In full view of “that oh-so-valuable Boston media market,” the Fighting Fedorians unleashed their first complete game of the year to thump a Flutie-less / Ryan-less bunch of Golden Eagles 34-10. In eye-deal mid-Autumn football-watching weather, the 40,000-ish fans who showed up were able to spread out a bit and enjoy a solid Tar Heel winning performance.

When John Swofford tries in vain to justify why Boston College forsook all its natural rivals in Greater New England to cross The Mason-Dixon Line into the (faraway) ACC, he continually boasts about “that valuable Boston TV market.” So far, that consists of a run-down sports bar in Worcester with one 9” b/w TV, three guys named Moe in Shrewsbury, and one very old Minute Man on Concord Green waiting to “see the whites of their eyes.”

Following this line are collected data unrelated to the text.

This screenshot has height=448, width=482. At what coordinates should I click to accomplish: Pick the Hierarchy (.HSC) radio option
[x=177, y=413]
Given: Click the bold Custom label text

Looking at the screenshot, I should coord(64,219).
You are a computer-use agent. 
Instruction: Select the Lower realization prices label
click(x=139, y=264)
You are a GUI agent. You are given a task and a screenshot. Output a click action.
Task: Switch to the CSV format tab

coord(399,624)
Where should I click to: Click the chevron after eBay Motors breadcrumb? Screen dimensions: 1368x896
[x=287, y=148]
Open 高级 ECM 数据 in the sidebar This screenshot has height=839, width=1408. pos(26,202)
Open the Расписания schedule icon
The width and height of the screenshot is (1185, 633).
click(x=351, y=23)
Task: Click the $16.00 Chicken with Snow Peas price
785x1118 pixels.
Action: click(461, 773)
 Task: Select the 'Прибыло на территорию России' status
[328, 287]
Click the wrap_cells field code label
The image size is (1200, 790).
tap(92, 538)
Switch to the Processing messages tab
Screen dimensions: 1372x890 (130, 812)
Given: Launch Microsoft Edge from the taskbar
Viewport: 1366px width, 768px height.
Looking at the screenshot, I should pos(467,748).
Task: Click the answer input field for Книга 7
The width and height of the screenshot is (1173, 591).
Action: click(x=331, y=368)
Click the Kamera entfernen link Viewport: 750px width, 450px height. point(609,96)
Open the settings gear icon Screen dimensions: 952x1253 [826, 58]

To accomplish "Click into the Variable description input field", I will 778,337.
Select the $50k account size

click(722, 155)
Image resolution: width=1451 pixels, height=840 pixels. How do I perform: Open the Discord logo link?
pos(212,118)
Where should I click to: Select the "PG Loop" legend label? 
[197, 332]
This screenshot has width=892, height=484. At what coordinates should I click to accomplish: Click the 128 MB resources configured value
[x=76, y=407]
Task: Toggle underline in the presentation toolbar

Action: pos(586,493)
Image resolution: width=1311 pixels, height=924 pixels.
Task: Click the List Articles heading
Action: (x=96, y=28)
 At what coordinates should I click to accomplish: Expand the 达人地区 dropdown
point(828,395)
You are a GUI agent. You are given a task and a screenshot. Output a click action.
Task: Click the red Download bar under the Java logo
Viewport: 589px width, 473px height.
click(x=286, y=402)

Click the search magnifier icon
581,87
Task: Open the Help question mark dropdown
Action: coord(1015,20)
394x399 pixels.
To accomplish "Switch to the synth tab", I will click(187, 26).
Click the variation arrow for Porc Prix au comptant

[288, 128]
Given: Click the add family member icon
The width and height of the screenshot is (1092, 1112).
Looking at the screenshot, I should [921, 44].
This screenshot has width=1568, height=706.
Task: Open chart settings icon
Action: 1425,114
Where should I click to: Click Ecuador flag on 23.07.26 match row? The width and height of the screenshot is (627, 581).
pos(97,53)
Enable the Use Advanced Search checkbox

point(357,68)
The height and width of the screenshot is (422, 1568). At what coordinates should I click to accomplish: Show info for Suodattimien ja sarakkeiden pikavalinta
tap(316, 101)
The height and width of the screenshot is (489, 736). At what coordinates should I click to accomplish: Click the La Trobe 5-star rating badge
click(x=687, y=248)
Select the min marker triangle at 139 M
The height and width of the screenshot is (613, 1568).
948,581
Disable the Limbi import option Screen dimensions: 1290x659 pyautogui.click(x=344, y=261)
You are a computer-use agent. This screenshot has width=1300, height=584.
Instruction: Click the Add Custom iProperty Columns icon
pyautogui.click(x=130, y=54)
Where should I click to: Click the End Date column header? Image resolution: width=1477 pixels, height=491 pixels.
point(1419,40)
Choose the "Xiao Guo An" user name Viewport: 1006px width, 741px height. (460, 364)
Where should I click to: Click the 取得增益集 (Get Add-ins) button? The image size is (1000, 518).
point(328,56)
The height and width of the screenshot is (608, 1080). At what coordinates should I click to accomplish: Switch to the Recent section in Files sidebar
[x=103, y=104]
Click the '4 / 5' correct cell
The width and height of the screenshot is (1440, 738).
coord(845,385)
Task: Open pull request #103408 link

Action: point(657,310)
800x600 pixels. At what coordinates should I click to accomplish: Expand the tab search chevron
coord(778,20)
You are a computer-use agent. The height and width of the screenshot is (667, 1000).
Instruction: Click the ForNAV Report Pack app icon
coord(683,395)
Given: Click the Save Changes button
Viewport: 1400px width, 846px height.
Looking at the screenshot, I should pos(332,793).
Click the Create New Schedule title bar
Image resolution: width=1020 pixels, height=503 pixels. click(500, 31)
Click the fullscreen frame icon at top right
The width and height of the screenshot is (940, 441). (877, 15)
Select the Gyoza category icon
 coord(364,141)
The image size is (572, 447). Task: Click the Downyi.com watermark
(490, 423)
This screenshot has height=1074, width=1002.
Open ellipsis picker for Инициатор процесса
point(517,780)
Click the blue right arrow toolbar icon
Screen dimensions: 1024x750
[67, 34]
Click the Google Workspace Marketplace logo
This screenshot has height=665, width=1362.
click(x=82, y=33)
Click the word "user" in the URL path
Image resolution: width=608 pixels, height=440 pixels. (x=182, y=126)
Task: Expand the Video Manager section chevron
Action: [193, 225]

If there is ANY school that deserves to be a lifetime member of the All American Big East Catholic Conference, it’s Boston College. Alas and alack, the three mini-vans of traveling BC fans are forever stuck in College Sports Purgatory … playing schools as apathetic about playing BC as BC is about playing them. Middle Tennessee brought more fans to Kenan than BC did. OUCH!

A W is a W, and now we are one W away from having three of ‘em in 2013. The prospects of getting that 3rd, 4th, 5th and maybe even magical bowl-eligible 6th one have never been better. The prospects of yet another Christmas In Shreveport are slim, but there IS a sliver. EVERY one of the Tar Heels’ remaining five games in November IS winnable … or not.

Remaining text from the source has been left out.